** Entries shown **
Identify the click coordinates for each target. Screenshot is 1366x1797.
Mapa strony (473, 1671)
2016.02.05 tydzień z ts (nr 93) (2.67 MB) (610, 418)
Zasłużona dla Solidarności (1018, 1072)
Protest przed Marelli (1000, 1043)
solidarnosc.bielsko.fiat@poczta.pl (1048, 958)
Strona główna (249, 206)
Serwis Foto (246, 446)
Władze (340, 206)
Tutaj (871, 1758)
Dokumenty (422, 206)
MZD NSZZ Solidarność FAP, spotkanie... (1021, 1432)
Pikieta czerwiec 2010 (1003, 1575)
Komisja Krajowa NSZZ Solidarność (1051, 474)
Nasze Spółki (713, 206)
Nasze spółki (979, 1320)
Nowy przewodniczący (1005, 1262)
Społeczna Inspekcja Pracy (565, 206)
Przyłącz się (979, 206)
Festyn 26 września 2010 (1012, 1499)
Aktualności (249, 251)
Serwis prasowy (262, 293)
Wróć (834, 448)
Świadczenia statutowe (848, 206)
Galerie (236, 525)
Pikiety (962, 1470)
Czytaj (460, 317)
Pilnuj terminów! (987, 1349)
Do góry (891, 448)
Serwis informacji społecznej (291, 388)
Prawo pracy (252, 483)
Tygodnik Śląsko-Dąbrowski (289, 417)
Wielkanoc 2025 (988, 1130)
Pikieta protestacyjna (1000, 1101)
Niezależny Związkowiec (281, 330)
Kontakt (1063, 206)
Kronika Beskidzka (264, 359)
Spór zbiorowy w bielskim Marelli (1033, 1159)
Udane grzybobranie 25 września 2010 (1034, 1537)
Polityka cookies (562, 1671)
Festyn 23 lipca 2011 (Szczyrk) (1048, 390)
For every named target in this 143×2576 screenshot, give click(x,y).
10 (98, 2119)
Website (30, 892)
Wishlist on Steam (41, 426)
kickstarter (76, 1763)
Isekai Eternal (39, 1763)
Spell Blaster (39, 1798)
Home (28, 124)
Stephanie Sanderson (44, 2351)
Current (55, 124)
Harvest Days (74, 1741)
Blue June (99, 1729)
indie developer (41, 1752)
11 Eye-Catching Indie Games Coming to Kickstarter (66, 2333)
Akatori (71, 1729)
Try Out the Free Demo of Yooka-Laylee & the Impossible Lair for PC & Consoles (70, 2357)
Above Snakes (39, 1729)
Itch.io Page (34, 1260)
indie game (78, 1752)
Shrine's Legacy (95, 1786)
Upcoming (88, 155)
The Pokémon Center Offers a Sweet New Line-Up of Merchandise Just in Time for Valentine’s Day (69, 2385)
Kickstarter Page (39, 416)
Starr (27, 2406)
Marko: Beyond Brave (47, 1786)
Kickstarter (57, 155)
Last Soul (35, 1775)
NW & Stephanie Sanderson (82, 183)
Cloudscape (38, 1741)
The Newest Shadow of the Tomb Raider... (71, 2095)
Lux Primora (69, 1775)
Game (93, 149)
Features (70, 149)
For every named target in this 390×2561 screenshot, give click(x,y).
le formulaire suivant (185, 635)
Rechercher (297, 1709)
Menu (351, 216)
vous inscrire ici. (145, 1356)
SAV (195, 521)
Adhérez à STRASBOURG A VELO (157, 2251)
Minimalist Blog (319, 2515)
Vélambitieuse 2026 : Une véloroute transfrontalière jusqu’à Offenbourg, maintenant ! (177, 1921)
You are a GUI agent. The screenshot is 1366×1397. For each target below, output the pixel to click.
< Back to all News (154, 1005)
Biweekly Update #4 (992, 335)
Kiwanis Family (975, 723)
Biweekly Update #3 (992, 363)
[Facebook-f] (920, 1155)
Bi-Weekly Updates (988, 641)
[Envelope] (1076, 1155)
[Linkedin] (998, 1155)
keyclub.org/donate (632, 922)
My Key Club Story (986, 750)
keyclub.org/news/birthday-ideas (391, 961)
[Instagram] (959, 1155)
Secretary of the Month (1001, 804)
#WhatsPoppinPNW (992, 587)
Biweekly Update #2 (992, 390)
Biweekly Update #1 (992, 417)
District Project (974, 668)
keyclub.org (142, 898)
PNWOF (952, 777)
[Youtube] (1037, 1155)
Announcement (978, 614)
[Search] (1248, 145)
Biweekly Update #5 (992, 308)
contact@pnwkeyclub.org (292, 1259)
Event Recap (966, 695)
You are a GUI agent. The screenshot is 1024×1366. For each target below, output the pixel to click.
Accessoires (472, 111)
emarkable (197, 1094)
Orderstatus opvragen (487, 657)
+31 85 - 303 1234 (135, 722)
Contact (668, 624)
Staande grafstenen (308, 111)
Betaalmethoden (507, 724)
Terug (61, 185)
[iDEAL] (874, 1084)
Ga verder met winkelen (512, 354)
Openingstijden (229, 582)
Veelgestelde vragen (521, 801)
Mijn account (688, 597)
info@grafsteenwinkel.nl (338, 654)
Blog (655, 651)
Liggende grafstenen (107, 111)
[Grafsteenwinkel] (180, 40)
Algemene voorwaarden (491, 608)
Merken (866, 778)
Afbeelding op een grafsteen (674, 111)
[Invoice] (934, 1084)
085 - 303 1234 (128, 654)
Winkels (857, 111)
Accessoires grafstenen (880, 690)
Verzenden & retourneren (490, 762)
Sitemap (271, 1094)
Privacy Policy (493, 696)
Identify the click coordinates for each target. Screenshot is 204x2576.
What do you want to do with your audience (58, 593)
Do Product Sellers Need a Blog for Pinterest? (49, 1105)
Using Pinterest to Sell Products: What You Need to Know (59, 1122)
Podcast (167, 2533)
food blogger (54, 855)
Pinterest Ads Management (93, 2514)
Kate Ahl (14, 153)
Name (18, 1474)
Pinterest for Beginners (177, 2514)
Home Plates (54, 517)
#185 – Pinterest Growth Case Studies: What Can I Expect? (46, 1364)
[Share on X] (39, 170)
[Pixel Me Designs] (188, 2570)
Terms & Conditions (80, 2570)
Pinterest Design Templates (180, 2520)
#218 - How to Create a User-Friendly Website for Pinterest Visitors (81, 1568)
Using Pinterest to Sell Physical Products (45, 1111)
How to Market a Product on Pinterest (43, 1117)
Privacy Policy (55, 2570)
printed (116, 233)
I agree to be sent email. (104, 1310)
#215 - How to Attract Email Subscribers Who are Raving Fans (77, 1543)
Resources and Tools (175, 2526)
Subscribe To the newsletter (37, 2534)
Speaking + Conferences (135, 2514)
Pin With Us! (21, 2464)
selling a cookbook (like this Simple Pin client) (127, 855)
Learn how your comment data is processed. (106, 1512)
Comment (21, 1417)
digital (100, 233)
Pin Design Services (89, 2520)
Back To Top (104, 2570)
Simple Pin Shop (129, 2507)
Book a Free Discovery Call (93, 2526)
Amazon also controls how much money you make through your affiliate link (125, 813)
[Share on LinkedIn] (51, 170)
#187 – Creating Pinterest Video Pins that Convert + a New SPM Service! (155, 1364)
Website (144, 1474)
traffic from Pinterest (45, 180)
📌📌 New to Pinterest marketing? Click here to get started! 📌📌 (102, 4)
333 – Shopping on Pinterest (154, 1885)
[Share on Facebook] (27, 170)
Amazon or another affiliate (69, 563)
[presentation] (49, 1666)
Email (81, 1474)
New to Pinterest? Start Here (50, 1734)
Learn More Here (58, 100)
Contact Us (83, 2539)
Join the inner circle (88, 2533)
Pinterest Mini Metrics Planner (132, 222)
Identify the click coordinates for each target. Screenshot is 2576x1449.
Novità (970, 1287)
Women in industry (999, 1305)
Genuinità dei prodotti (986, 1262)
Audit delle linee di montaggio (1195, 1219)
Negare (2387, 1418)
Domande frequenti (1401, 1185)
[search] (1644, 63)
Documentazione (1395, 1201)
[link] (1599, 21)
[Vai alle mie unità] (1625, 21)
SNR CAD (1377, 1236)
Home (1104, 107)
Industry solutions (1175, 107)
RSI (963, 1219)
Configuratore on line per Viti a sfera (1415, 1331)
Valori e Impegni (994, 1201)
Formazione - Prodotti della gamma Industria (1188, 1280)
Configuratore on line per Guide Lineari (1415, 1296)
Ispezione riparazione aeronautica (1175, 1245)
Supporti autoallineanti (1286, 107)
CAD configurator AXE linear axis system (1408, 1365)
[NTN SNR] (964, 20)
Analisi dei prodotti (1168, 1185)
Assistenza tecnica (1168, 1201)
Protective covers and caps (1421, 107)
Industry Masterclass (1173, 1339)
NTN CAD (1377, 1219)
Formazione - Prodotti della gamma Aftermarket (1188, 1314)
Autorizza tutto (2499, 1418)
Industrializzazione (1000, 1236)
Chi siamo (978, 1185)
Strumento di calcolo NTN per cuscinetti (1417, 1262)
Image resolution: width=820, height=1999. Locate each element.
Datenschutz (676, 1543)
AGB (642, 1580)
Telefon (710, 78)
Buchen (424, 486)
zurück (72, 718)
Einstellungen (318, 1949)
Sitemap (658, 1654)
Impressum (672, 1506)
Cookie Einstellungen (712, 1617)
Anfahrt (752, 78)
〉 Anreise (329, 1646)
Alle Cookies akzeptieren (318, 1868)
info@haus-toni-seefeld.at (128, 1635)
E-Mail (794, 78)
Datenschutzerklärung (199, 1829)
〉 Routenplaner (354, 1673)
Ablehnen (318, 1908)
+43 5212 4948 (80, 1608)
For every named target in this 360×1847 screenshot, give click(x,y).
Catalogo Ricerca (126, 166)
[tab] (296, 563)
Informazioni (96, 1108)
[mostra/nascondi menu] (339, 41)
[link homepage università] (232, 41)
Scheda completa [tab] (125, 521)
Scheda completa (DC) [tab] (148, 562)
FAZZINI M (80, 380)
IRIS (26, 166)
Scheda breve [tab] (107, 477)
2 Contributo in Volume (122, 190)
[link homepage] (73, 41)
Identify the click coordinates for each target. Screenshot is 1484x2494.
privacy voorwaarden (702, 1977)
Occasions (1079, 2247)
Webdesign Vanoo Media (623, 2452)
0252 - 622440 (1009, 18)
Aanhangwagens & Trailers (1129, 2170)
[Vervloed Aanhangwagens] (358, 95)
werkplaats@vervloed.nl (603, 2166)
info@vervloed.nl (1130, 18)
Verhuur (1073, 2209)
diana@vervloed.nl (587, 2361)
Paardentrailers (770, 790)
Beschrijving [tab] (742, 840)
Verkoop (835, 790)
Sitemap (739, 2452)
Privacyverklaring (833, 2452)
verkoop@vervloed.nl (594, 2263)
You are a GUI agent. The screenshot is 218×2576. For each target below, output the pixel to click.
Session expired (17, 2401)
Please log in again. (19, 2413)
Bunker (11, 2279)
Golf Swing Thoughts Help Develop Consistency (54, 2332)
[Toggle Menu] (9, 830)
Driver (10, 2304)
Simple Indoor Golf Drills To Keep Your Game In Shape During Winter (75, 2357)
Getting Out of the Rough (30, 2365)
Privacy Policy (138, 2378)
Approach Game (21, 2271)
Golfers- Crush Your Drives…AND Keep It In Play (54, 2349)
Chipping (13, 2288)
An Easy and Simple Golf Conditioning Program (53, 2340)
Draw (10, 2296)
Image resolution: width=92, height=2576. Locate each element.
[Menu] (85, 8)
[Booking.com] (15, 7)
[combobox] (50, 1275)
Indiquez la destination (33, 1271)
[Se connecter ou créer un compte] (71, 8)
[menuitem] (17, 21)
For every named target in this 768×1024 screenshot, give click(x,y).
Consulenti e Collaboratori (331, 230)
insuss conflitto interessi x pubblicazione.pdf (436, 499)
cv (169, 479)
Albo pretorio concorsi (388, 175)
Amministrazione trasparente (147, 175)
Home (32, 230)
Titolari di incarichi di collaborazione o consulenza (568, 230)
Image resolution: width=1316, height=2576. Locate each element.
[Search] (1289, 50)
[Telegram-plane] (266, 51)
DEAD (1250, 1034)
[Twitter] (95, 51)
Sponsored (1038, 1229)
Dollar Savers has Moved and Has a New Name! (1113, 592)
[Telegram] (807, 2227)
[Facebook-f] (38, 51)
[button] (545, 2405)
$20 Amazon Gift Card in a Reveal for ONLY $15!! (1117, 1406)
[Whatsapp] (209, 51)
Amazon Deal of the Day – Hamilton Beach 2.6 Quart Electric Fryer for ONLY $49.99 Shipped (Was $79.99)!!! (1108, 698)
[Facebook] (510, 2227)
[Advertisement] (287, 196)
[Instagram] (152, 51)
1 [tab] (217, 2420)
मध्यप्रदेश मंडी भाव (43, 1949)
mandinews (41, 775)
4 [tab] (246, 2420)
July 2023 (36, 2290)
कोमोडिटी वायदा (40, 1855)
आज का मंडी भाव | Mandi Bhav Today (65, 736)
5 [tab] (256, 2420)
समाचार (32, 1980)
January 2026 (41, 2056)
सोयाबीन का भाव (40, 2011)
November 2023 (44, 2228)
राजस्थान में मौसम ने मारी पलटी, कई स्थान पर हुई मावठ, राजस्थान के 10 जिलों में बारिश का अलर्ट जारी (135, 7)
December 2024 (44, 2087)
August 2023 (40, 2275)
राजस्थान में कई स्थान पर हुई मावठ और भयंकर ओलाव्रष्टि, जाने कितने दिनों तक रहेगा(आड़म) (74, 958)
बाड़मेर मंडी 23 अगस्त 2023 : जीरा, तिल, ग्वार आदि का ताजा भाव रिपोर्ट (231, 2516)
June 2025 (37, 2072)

** Assigned task **
The line above containing "Last Soul (35, 1775)", the line containing "Do Product Sellers", and every line between them are to be transcribed exactly; no other line is wanted.

** Written solution **
Last Soul (35, 1775)
NW & Stephanie Sanderson (82, 183)
Cloudscape (38, 1741)
The Newest Shadow of the Tomb Raider... (71, 2095)
Lux Primora (69, 1775)
Game (93, 149)
Features (70, 149)
For every named target in this 390×2561 screenshot, give click(x,y).
le formulaire suivant (185, 635)
Rechercher (297, 1709)
Menu (351, 216)
vous inscrire ici. (145, 1356)
SAV (195, 521)
Adhérez à STRASBOURG A VELO (157, 2251)
Minimalist Blog (319, 2515)
Vélambitieuse 2026 : Une véloroute transfrontalière jusqu’à Offenbourg, maintenant ! (177, 1921)
You are a GUI agent. The screenshot is 1366×1397. For each target below, output the pixel to click.
< Back to all News (154, 1005)
Biweekly Update #4 (992, 335)
Kiwanis Family (975, 723)
Biweekly Update #3 (992, 363)
[Facebook-f] (920, 1155)
Bi-Weekly Updates (988, 641)
[Envelope] (1076, 1155)
[Linkedin] (998, 1155)
keyclub.org/donate (632, 922)
My Key Club Story (986, 750)
keyclub.org/news/birthday-ideas (391, 961)
[Instagram] (959, 1155)
Secretary of the Month (1001, 804)
#WhatsPoppinPNW (992, 587)
Biweekly Update #2 (992, 390)
Biweekly Update #1 (992, 417)
District Project (974, 668)
keyclub.org (142, 898)
PNWOF (952, 777)
[Youtube] (1037, 1155)
Announcement (978, 614)
[Search] (1248, 145)
Biweekly Update #5 (992, 308)
contact@pnwkeyclub.org (292, 1259)
Event Recap (966, 695)
You are a GUI agent. The screenshot is 1024×1366. For each target below, output the pixel to click.
Accessoires (472, 111)
emarkable (197, 1094)
Orderstatus opvragen (487, 657)
+31 85 - 303 1234 (135, 722)
Contact (668, 624)
Staande grafstenen (308, 111)
Betaalmethoden (507, 724)
Terug (61, 185)
[iDEAL] (874, 1084)
Ga verder met winkelen (512, 354)
Openingstijden (229, 582)
Veelgestelde vragen (521, 801)
Mijn account (688, 597)
info@grafsteenwinkel.nl (338, 654)
Blog (655, 651)
Liggende grafstenen (107, 111)
[Grafsteenwinkel] (180, 40)
Algemene voorwaarden (491, 608)
Merken (866, 778)
Afbeelding op een grafsteen (674, 111)
[Invoice] (934, 1084)
085 - 303 1234 (128, 654)
Winkels (857, 111)
Accessoires grafstenen (880, 690)
Verzenden & retourneren (490, 762)
Sitemap (271, 1094)
Privacy Policy (493, 696)
Identify the click coordinates for each target. Screenshot is 204x2576.
What do you want to do with your audience (58, 593)
Do Product Sellers Need a Blog for Pinterest? (49, 1105)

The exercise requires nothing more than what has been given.